C’est donc à tort qu’on appelle les fiançailles une promesse.
Réponse
à l’objection N°1 : Ces engagements et le don des époux sont la confirmation de
la promesse, et c’est pour cela qu’elle tire de là son nom comme de ce qui est
le plus parfait.
Objection
N°2. Celui qui promet une chose doit être contraint à l’exécuter. Or, ceux qui
ont contracté des fiançailles ne sont pas forcés par l’Eglise à se marier. Les
fiançailles ne sont donc pas une promesse.
Réponse
à l’objection N°2 : D’après cette promesse l’un est obligé envers l’autre à se
marier, et celui qui ne tient pas sa promesse pèche mortellement, à moins qu’il
n’en soit légitimement empêché. En ce sens l’Eglise le contraint en lui
imposant une pénitence pour sa faute. Cependant au for contentieux elle ne
force pas de se marier, parce que les mariages forcés ont ordinairement des
suites fâcheuses à moins que par hasard il n’y ait eu serment, parce que dans
ce cas on doit contraindre, d’après le sentiment de quelques-uns, celui qui a
promis, quoique d’autres ne soient pas de cet avis pour le motif que nous avons
donné, surtout si l’on avait à craindre le meurtre de sa femme (Le mariage doit
être libre. Tout ce qu’on peut exiger du fiancé qui ne veut plus tenir sa
promesse, c’est qu’il fasse à l’autre partie une indemnité proportionnée au
tort qu’il a causé.).
Objection
N°3. Dans les fiançailles quelquefois il n’y a pas qu’une promesse, mais on y
ajoute un serment et des arrhes. Il semble donc qu’on ne doive pas les définir
seulement par la promesse.
Réponse
à l’objection N°3 : Ces choses ne sont ajoutées que pour confirmer la promesse
; par conséquent elles ne sont pas autre chose que la promesse.
Objection
N°4. Les mariages doivent être libres et absolus. Or, les fiançailles se font
quelquefois sous la condition de recevoir de l’argent. Il n’est donc pas
convenable de dire qu’elles sont une promesse de mariage.
Réponse
à l’objection N°4 : Cette condition qu’on appose ne détruit pas la liberté du
mariage. Car si elle est déshonnête (Toute condition déshonnête rend nulle la
convention qui en dépend (Cod. civ., art.

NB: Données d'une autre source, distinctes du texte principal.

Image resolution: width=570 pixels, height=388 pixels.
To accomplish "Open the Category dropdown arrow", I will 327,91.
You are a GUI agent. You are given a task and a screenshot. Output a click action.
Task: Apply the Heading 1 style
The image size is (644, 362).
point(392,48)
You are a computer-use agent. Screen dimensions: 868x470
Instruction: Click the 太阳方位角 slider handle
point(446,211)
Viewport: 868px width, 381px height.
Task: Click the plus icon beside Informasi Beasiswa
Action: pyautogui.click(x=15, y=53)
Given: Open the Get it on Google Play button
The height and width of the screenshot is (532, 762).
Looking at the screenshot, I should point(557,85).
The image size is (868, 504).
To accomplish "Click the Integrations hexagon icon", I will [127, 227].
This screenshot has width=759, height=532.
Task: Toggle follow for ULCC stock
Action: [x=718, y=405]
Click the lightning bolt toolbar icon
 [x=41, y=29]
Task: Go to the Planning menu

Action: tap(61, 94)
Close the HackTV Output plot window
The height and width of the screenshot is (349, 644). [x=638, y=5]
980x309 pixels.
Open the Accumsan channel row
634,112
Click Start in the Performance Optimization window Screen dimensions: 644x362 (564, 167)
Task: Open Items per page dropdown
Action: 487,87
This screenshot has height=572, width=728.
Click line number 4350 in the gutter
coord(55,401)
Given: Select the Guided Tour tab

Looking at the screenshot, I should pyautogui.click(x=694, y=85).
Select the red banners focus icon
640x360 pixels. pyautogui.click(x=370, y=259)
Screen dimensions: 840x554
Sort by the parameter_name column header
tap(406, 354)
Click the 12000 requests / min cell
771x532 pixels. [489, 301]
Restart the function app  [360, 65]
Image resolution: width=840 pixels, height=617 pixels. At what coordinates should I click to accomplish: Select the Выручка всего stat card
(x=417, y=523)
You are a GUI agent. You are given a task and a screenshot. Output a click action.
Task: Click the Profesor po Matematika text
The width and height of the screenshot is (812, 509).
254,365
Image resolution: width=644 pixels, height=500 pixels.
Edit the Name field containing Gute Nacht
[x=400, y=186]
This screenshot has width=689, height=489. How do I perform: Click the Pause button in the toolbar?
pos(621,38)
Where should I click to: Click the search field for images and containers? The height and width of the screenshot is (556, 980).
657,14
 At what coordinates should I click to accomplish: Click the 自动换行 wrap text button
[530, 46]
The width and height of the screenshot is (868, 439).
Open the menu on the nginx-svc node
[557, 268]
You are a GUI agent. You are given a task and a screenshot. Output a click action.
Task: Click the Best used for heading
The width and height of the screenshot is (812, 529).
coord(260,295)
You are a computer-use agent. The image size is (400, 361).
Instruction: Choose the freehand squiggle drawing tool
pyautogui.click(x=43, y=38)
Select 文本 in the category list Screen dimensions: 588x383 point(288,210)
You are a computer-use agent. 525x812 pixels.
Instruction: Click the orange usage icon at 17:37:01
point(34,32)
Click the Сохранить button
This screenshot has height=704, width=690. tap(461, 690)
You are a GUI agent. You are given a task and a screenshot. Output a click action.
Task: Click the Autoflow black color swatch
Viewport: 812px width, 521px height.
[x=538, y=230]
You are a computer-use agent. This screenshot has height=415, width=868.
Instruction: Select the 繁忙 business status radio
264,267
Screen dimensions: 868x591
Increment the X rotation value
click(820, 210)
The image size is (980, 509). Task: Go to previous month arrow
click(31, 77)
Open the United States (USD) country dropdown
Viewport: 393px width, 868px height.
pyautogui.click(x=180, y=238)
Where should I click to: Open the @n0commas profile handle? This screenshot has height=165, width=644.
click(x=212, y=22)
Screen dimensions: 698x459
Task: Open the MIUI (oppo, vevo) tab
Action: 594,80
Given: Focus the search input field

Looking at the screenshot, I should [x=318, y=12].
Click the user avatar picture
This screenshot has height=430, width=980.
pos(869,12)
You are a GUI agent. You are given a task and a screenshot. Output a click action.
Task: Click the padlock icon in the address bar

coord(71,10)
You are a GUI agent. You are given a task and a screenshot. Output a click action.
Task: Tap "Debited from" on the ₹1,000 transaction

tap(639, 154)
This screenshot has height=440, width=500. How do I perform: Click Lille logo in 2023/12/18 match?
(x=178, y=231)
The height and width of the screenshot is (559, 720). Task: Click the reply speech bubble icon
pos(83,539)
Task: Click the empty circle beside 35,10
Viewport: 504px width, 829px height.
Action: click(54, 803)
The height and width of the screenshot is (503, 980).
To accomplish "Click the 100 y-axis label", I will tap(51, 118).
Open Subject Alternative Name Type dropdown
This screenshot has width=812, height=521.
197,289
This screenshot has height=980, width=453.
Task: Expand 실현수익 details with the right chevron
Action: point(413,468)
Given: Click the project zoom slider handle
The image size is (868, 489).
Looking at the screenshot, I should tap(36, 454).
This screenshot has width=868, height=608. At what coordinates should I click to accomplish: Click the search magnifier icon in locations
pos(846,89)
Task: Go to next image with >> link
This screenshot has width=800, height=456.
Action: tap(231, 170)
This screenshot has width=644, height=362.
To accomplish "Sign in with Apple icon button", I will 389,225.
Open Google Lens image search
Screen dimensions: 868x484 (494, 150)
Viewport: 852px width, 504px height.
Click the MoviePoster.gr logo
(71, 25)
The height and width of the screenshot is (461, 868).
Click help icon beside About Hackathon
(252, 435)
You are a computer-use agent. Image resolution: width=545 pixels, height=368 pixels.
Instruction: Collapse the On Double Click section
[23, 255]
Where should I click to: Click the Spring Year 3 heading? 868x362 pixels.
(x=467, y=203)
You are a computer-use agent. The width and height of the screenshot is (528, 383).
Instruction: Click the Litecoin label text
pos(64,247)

1172).) on doit l’écarter. Si elle est honnête, ou elle se rapporte au bien
absolument comme quand on dit : Je vous
épouserai si mes parents y consentent, et cette condition ne détruit pas la
liberté des fiançailles, mais elle y ajoute la convenance ; ou bien elle a pour
objet l’utile, comme quand on dit : Je
ferai alliance avec vous si vous me donnez telle somme. Dans ce cas cette
condition n’est pas mise comme si l’on vendait son consentement de mariage,
mais on la regarde comme une promesse de dot. Le mariage ne perd donc pas pour
cela sa liberté. Quelquefois on appose la condition d’argent à titre de peine.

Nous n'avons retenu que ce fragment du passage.